Perhaps it’s just our having been in the business for a full quarter-century, dear readers, but we’ve started to find all the hypotheticals creeping into China headlines a bit wearisome of late. If we see one more “set to,” “plans,” “calls for,” “seen to,” “weighs,” “considers” or “mulls” we’ll blow our ruddy top, we will. But we suppose some possibilities are worth looking into, from time to time.
For instance new home prices may be on the road to recovery, or so they say. Has most of the positive traction come from top tier cities? Yes. Do those account for a vanishingly small amount of total sales on the mainland. Oh, heavens yes. But after 13 months of without an upward jot we’d say a potential revival is worth keeping an eye on.

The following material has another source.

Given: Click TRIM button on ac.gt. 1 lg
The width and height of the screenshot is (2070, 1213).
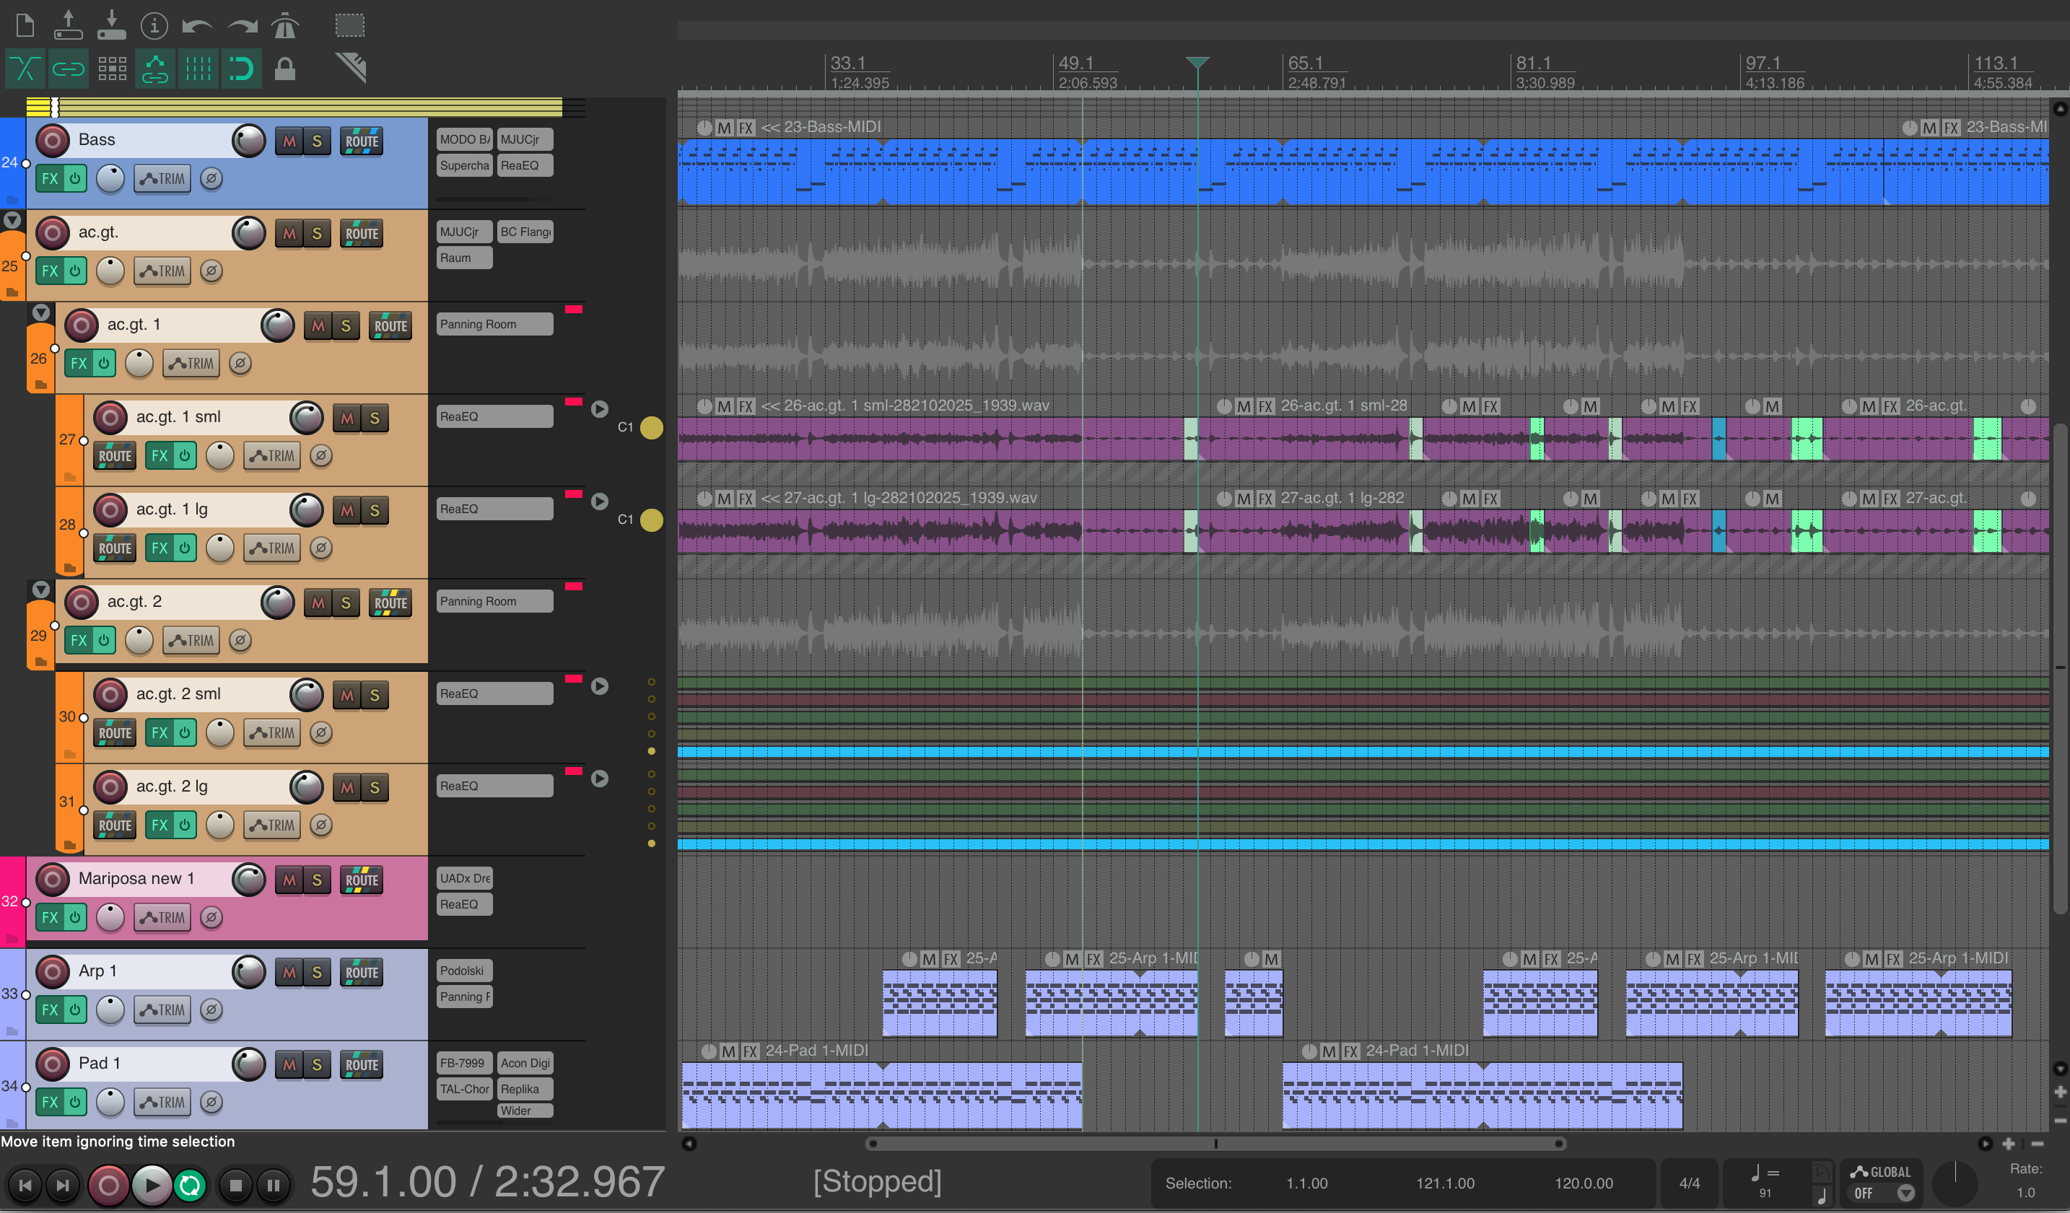Looking at the screenshot, I should (273, 548).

No issue there.
Or maybe stop to consider the attacks on two major online privacy tools that likely originated in China. Have the attacks been definitively traced to state hackers? No. Did pretty much all of the attacks focus on websites visited by groups often critical of central government policies? Yep! Should the 15 major Chinese sites whose failure to patch a software vulnerability, thereby enabling the attacks, maybe look into that? We should hope so.
Then there’s the Bank of Communications exploring reforms including limited privatization and employee stock ownership. Will these potential changes fundamentally alter the bank’s structure? No. Would it still be a state-owned enterprise by definition? Of course. But these changes are notable because they set a possible template for changes at other banks. Our conscience is clean.

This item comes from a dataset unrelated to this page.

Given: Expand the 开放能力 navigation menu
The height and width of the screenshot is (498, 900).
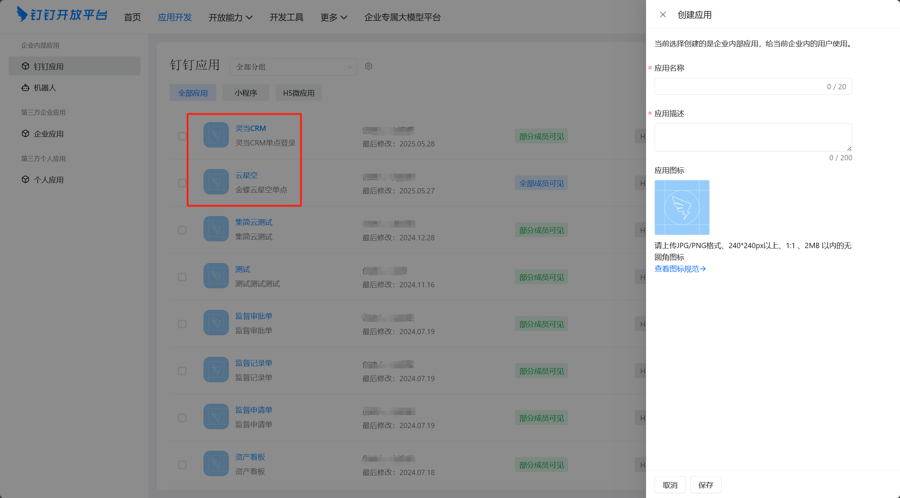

Of course sometimes you have to drop “maybe” and go with “allegedly,” as when a Swiss firm allegedly scammed Chinese investors out of $1.2 billion after promising returns as high as 10% a month from currency trading. Do we know for sure that the firm was duping them? No. Does the case say something about the naiveté of even extremely successful Chinese investors? Yes. Is it nonetheless hilarious that two dozen mainland millionaires had to fly from China to Geneva to look into the matter because they’d believed it was possible to get a 10% monthly return on investment? Absolutely.

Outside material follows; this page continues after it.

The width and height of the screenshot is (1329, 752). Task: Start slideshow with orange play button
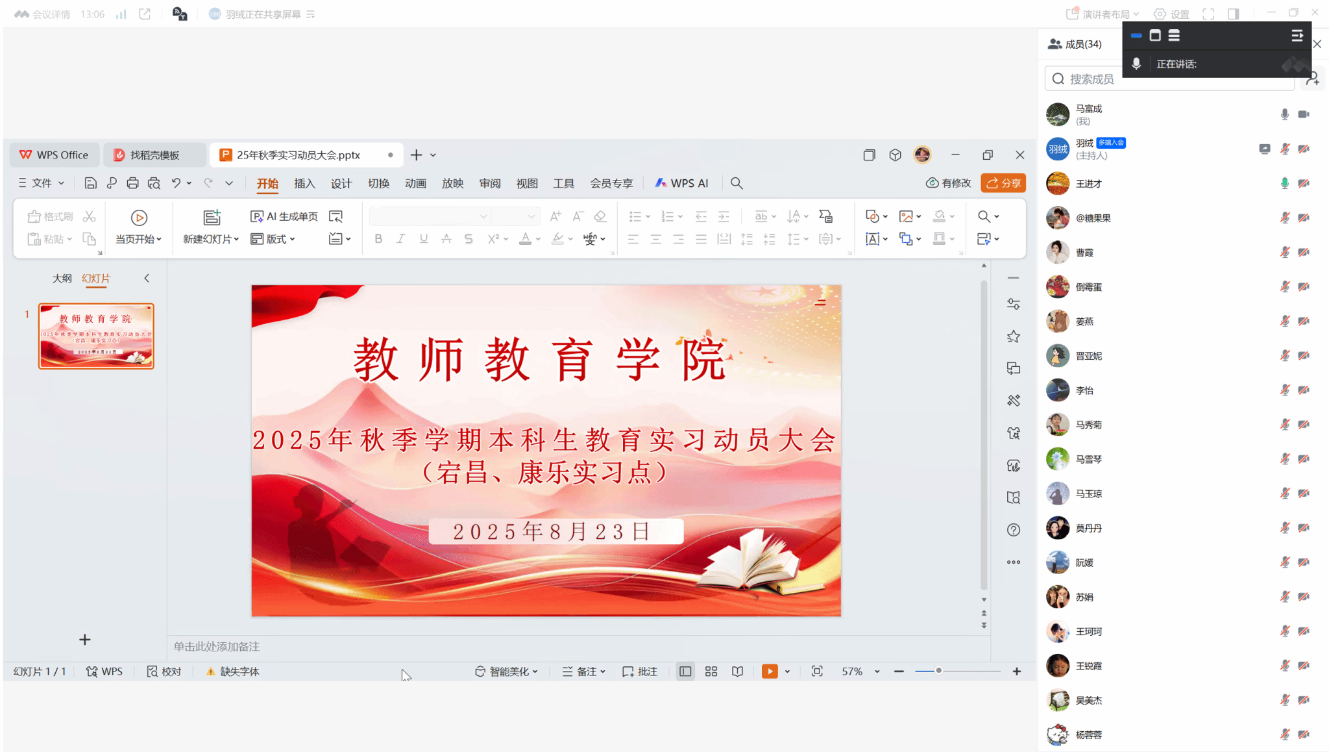(770, 671)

We suppose the most abstract news item last week was word that the People’s Bank of China is exploring ways to redirect money flows away from the stock market and back to the real economy. Does banks’ continued reticence to lend make growth difficult? Yes. Do we know for certain whether the central government will divert funds away from the stock market? No. But after the mortifying fall by stocks in Shanghai and Shenzhen this week, we don’t suspect it will be quite as much of a problem.